1. Corporate Records
2. Share Records
3. Administration Records
4. Financial and Accounting Records
5. Legal Records
6. Operational Records

Date: 1896 - 1970
Held by: Teesside Archives, not available at The National Archives
Legal status: Not Public Record(s)
Creator:

Bowesfield Steel Company Limited

Physical description: 3 boxes
Administrative / biographical background:

The Bowesfield Steel Company Limited incorporated on the 22nd June 1896 following the purchase for the sum of £19,000 of Bowesfield Ironworks, Stockton on Tees from The Bowesfield Ironworks Syndicate . The company was launched as a Private Limited Liability Company, with a working capital of £50,000 raised through the issuing £1 shares. The initial Board of Directors establishes the close links with another local iron and steel company Head Wrightsons, both figureheads of that concern, Thomas Wrightson and Charles Arthur Head, being appointed Directors of Bowesfield. Later in 1896 Arthur Baldwin, MP, and father of future Prime Minister Stanley Baldwin was appointed a Director of the company.

After taking over the ironworks, extensive expansion and renovation work was undertaken with new sheet mills, furnaces and engines being installed to provide the modern plant the shareholders demanded. A local iron and steel company Dorman Long and Company Limited purchased shares in the company in 1912. Over time they increased their presence, as individuals with ties to Dorman Long being admitted to the Board of Directors of Bowesfield, and through buying increasing number of shares Dormans eventually become the sole holder.
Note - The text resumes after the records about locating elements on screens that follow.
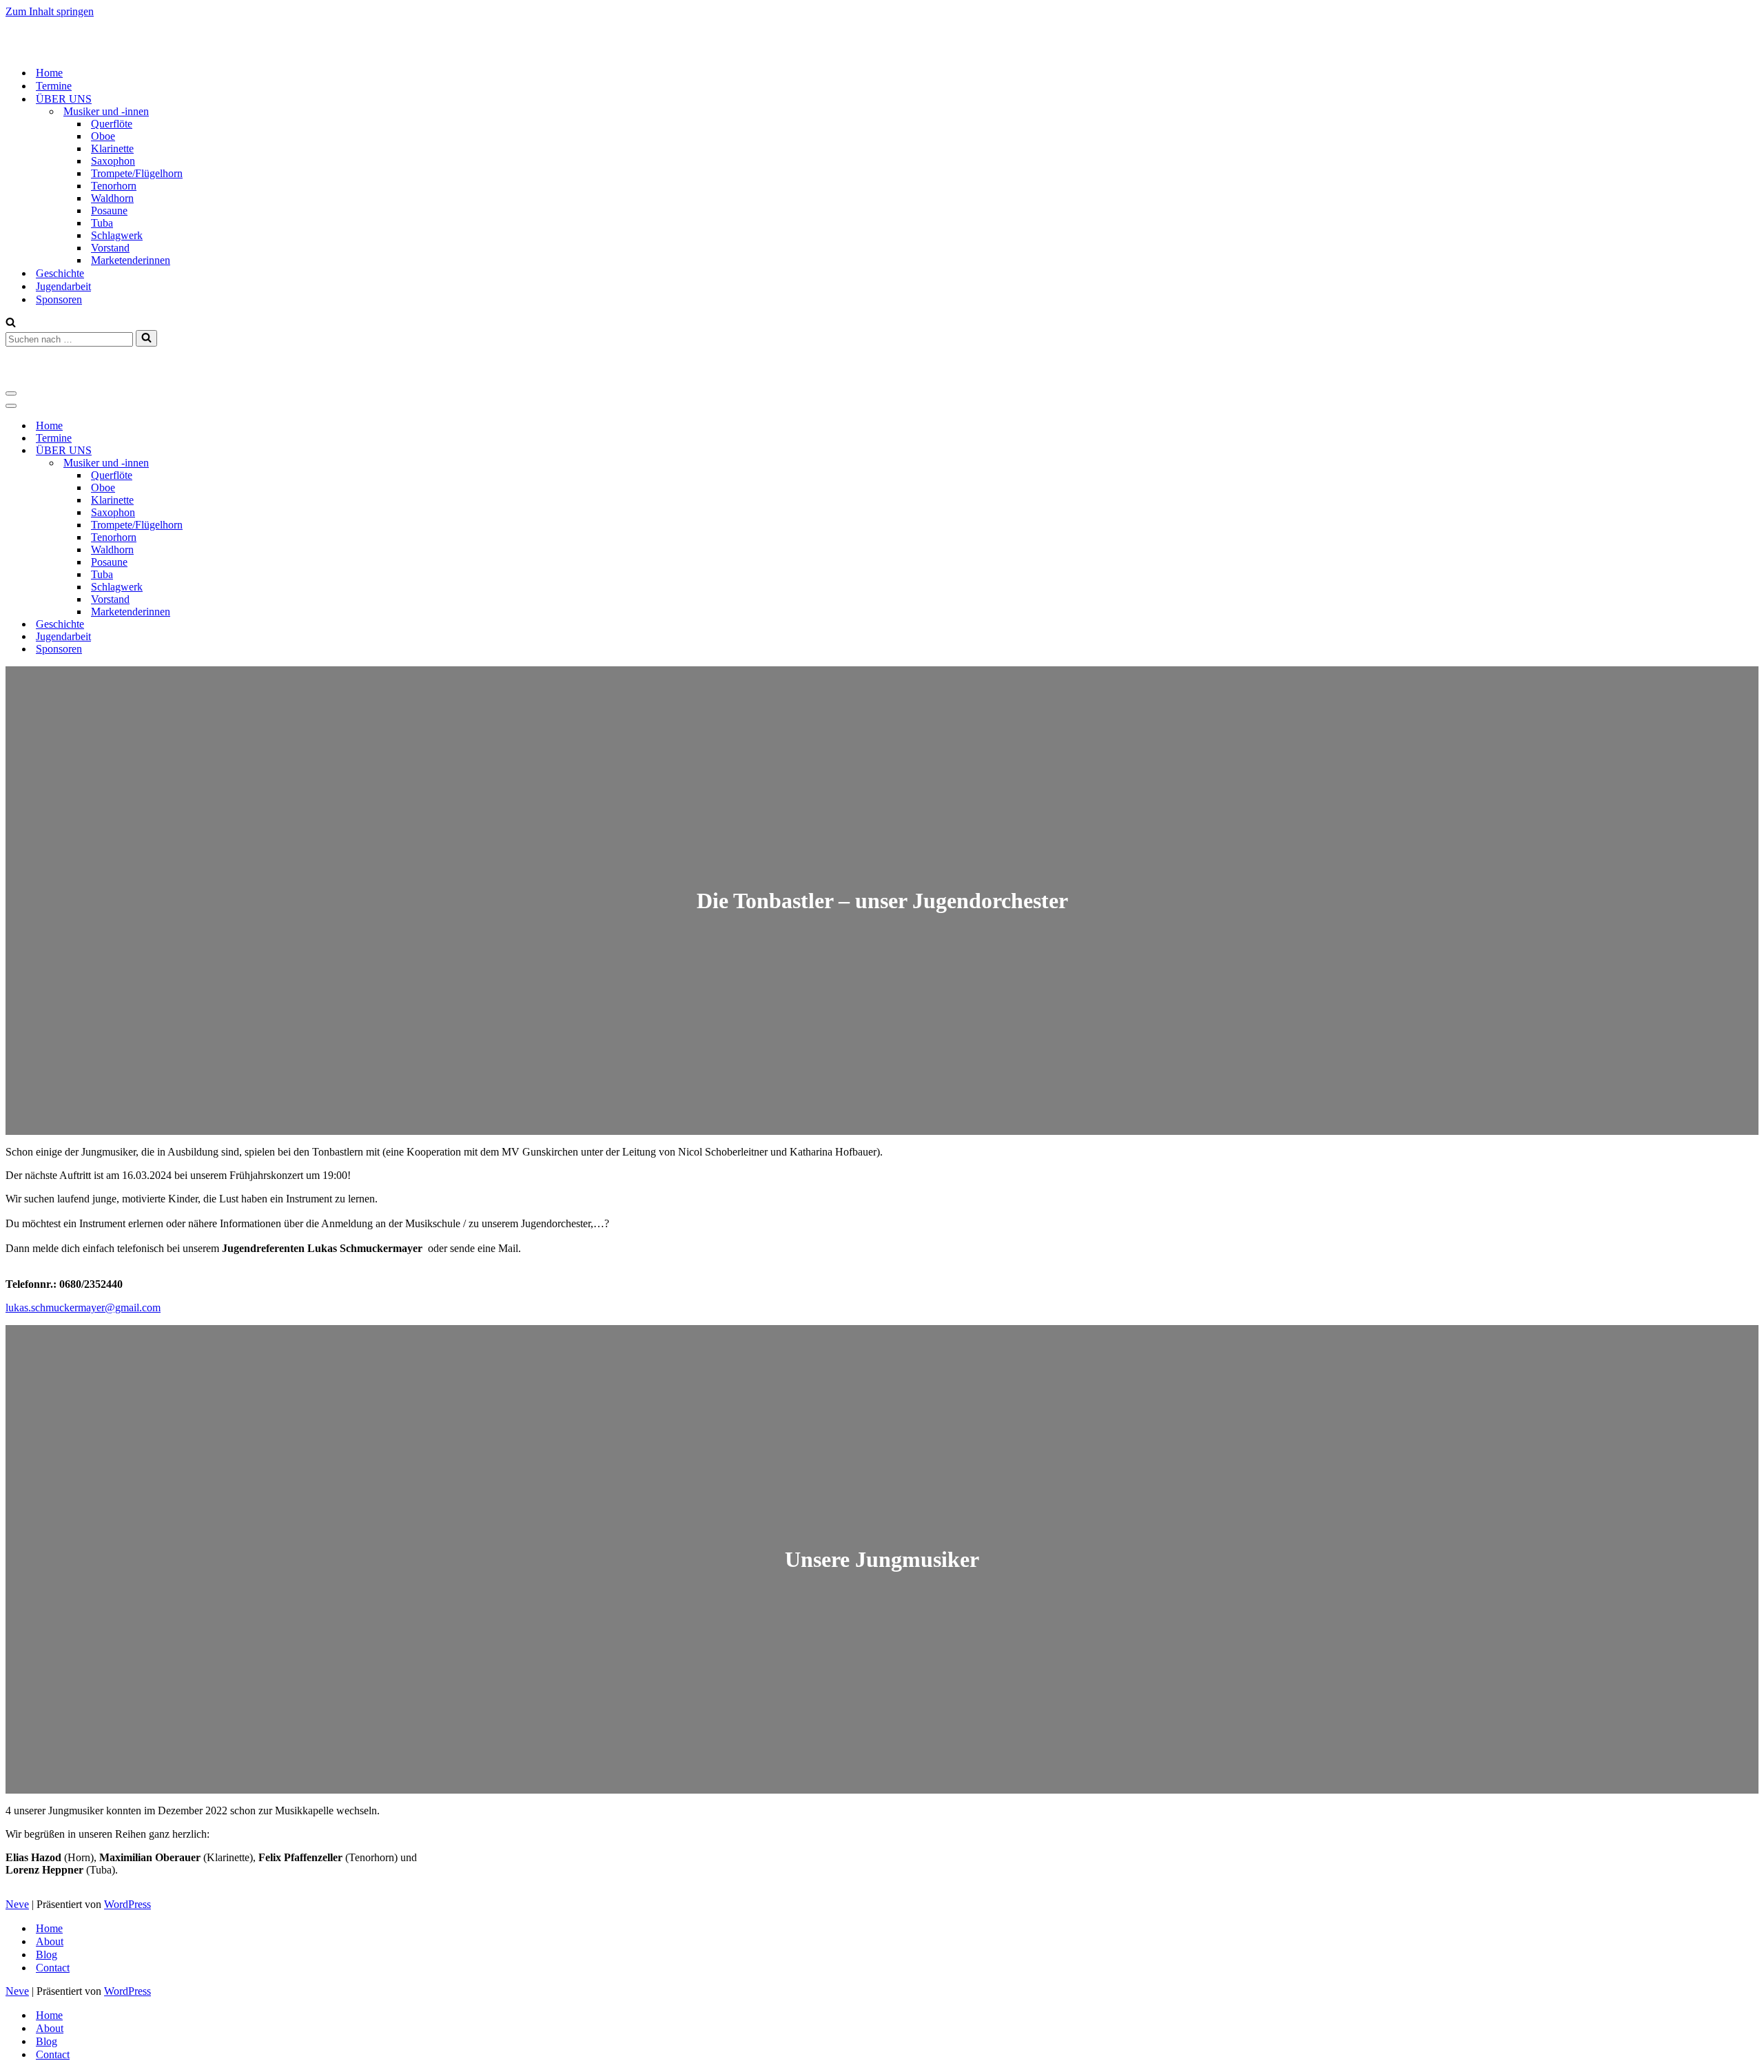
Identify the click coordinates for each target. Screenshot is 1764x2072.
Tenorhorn (113, 186)
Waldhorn (112, 198)
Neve (17, 1904)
The company was liquidated in mid-1938, with Dorman Long themselves being appointed the liquidator.

After a period of just over a year Bowesfield Steel Company Limited was re-launched as a Private Limited Company being incorporated on the 27th October 1939 with just 100 shares being issued; 2 individual shareholders holding 1 share apiece with Dorman Long Co. Ltd holding the remaining 98. The company continued operating as a subsidiary of Dorman Long until it was part of the country wide dissolution of steel companies under the government order of 1970 (first phase) which eventually led to all steel producing companies being Nationalised.